Custom-built drone successfully delivers human kidney for transplant

A kidney was successfully delivered via drone for a scheduled transplant — in a first-ever technique medical professionals hope will make future organ delivery faster and safer.

The organ — a left kidney — was transplanted into a 44-year-old Baltimore woman at the University of Maryland Medical Center following the breakthrough April 19 drop-off.

But not just any drone was used — the unmanned aircraft that made the delivery was custom-built with eight rotors and multiple powertrains, which helped get the package off the ground, officials said in a statement Friday.

The kidney was stored in a small white box labeled “perishable” and decorated with “Donate Life” stickers before it was carefully strapped to the drone, video chronicling every step of the special delivery showed.

A “wireless mesh network” was used to control and closely monitor the aircraft and “provide communications for the ground crew at multiple locations,” officials said.

The drone was also equipped with “aircraft operating systems that combined best practices from both UAS [unmanned aircraft system] and organ transport.”

It eventually made a gentle landing at the hospital’s Shock Trauma helipad and then hand delivered to the operating room.

Fine-tuning the aircraft wasn’t easy.

“We had to create a new system that was still within the regulatory structure of the FAA, but also capable of carrying the additional weight of the organ, cameras, and organ tracking, communications, and safety systems over an urban, densely populated area — for a longer distance and with more endurance,” said Matthew Scassero, the director of the University of Maryland’s UAS Test Site.
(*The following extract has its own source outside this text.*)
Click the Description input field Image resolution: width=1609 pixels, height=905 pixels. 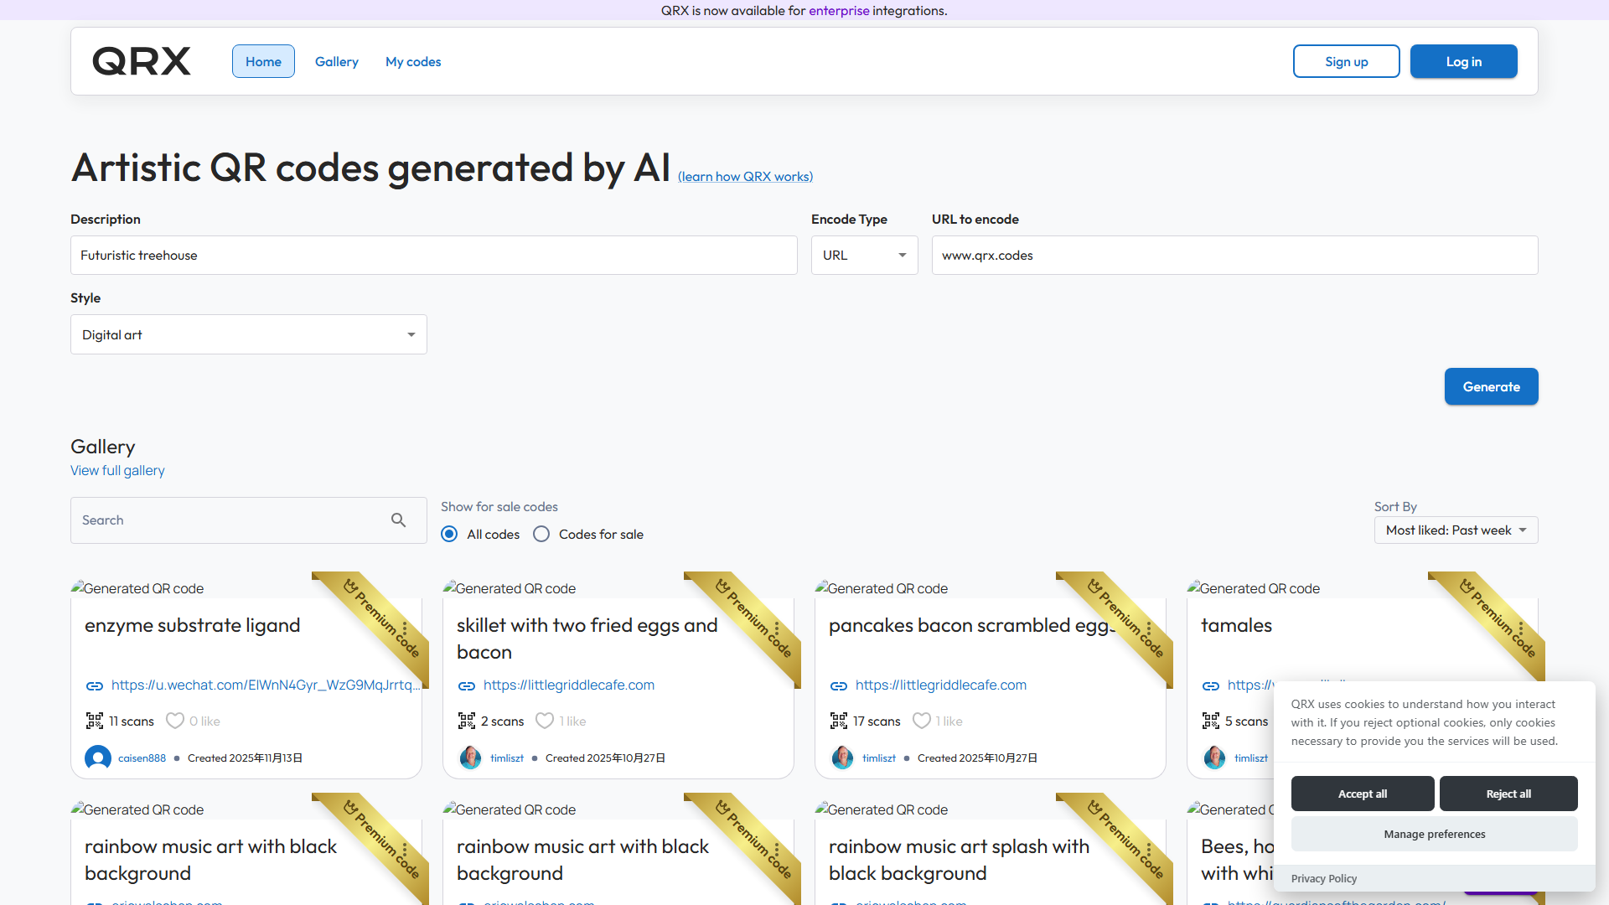[433, 256]
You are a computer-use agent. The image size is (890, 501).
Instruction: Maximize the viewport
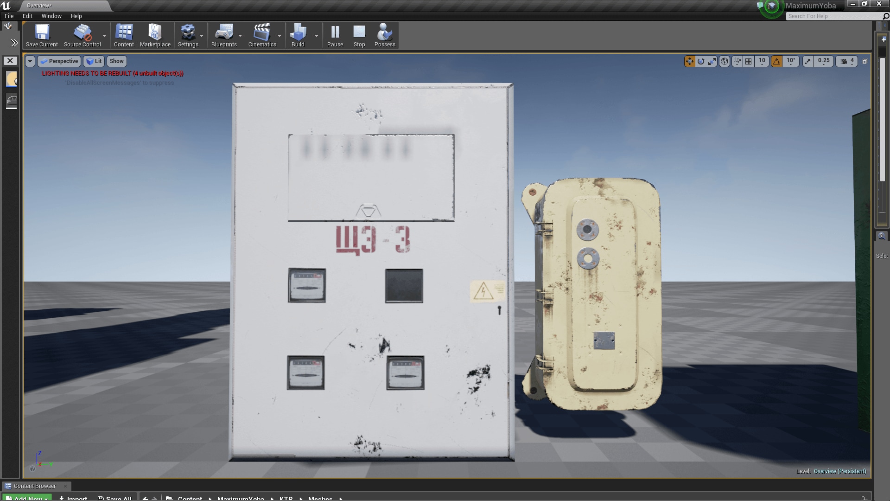click(864, 61)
“There’s a tremendous amount of pressure knowing there’s a person waiting for that organ, but it’s also a special privilege to be a part of this critical mission.”

The patient, who had spent eight years in dialysis while waiting for a new kidney, was discharged from the hospital on Tuesday.

“This whole thing is amazing. Years ago, this was not something that you would think about,” she said.

Officials with the hospital and university prepared for the landmark organ flight by first using drones to transport saline, blood tubes and a healthy, but nonviable, human kidney — deliveries which were also all successful.

Medical pros believe drones can now be utilized more to help make transplants more readily available.

Last year, nearly 114,000 people were on waiting lists for organ transplants, according to the United Network for Organ Sharing.

About 1.5 percent of deceased donor organ shipments didn’t make it to the intended destination, while close to 4 percent of shipments saw delays of two or more hours — putting the organ’s viability at risk.

“There remains a woeful disparity between the number of recipients on the organ transplant waiting list and the total number of transplantable organs,” said Dr. Joseph Scalea, assistant professor of surgery at the University of Maryland School of Medicine, which teamed up with experts at the University of Maryland and the Living Legacy Foundation of Maryland for the flight.

“This new technology has the potential to help widen the donor organ pool and access to transplantation.”